Formato: Online Artículo Texto
Lenguaje:English
Publicado: BioMed Central 2021
Materias:
Acceso en línea:https://www.ncbi.nlm.nih.gov/pmc/articles/PMC7934488/
https://www.ncbi.nlm.nih.gov/pubmed/33663403
http://dx.doi.org/10.1186/s12886-021-01870-1
Descripción
Sumario:BACKGROUND: To compare 6 month outcomes of bleb needling performed in the clinic vs. the operating room (OR) in adult glaucoma patients with failed bleb. METHODS: A retrospective case series of 47 eyes from 41 glaucoma patients who received needling with mitomycin C (MMC) of scarred bleb from prior bleb-forming procedures in clinic (32 eyes) vs. the OR (15 eyes), including trabeculectomy (14 eyes), ExPress shunt (16 eyes), and ab-interno XEN gel stent (17 eyes). The primary outcome was needling success, defined as IOP ≤ 18 mmHg on 0 glaucoma medications without requiring an additional IOP lowering procedure within 6 months after needling. RESULTS: At 6 months, bleb needling success rate was similar when performed in the clinic vs. in the OR (28% vs. 20%, P = 0.54). Success rate was not statistically different in patients with prior trabeculectomy, ExPress shunt, and XEN gel stent (29% vs. 38% vs. 12%, P = 0.26).

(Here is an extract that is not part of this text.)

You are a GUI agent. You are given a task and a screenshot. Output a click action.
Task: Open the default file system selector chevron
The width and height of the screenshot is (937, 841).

When comparing clinic vs. the OR needling procedures at 6 months, there was no difference in mean IOP (14.2 vs. 14.9 mmHg, P = 0.73), mean glaucoma medications (1.4 vs. 1.7, P = 0.69), additional IOP-lowering procedure rate (16% vs. 27%, P = 0.37), or complication rate (0% vs. 7%, P = 0.32). CONCLUSION: Bleb needling with MMC in clinic may be a safe and effective way to revise failed bleb after trabeculectomy, ExPress shunt, and XEN gel stent procedures when compared to needling in the OR. SUPPLEMENTARY INFORMATION: The online version contains supplementary material available at 10.1186/s12886-021-01870-1.